El indudable denominador común, el objetivo final que anima todos estos innatismos deterministas —egoísmo, agresividad y deseo compulsivo—, a los que se acusa habitualmente, de modo autónomo o en equipo, de ser quienes empuñan la antorcha que atiza la hoguera de la conflictividad y el malestar social y personal, o sea, los males de estricta responsabilidad humana, tiene un origen y una finalidad única y manifiesta: la supervivencia. Pero una supervivencia descarnada y exenta de matices, completamente maquinal. Tras las actitudes egoístas, agresivas y anhelantes se advierte, sin disimulos ni argucias, la desafección mecanicista del conatus o impulso ajeno a todo lo que no sea mantener su propio ímpetu inercial mediante el despliegue de los meros estímulos biológicos. Es decir, la acción de un conductismo radical estímulo-respuesta, donde la felicidad solo representaría la consecuencia satisfactoria. Un condicionamiento impuesto por el instinto de supervivencia, que no establecería ninguna línea divisoria entre el comportamiento reflejo y el comportamiento consciente, la acción instintiva y la acción racional; un rígido esquema conductual que determinaría los actos por completo y que desprecia cualquier propósito autónomo y deliberado que suponga la sobredeterminación personal de carácter felicitario.

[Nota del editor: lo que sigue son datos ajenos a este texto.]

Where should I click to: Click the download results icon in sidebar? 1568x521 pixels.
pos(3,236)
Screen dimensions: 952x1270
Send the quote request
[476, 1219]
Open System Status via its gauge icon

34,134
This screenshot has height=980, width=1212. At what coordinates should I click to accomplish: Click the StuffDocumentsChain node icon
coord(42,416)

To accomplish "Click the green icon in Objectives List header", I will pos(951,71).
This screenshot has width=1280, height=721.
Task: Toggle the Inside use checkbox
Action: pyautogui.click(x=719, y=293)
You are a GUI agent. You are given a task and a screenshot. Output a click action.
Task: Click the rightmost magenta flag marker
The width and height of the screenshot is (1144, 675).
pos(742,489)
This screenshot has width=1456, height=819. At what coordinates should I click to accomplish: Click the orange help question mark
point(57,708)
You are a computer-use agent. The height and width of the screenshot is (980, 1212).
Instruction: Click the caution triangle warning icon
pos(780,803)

Sin embargo, las motivaciones humanas, en buena medida y a diferencia de la actitud y del comportamiento puramente instintivo, incluyen un manifiesto y explicable desajuste respecto a la estricta realidad del mundo de la vida; desajuste afectivo-intelectual que no se corresponde con el asociacionismo mecanicista y directo del estímulo y la respuesta. No es tan sencillo predecir o controlar la conducta humana, aun por mucho que se puedan y deban incluir en esta conducta la influencia de los instintos naturales y el impulso motor de la supervivencia. No cabe infravalorar tales condicionantes, más tampoco cabe sobrevalorarlos y retomar la hipótesis causalista del “hombre-máquina” que proponía el ilustrado La Mettrie. Y, por ello, situar la clave de la historia humana o, mejor, de la azarosa y a menudo lamentable historia humana en el invencible mandato del egoísmo, la agresividad o el deseo, si no representa una suposición carente de fundamento, sí se muestra como una visión exagerada que no tiene en cuenta la auténtica postura del existente humano en relación a su propia vida: miembro activo de una realidad impuesta, pero sin dejar de reivindicar su propio querer. Esa querencia eudemonista, sobrepuesta al firme entramado instintual que nos articula como seres vivos. Ese querer que aspira a que la vida sea una existencia con contenido propio y que parezca digna y merecedora de ser vivida. Humanidad frente a materialidad.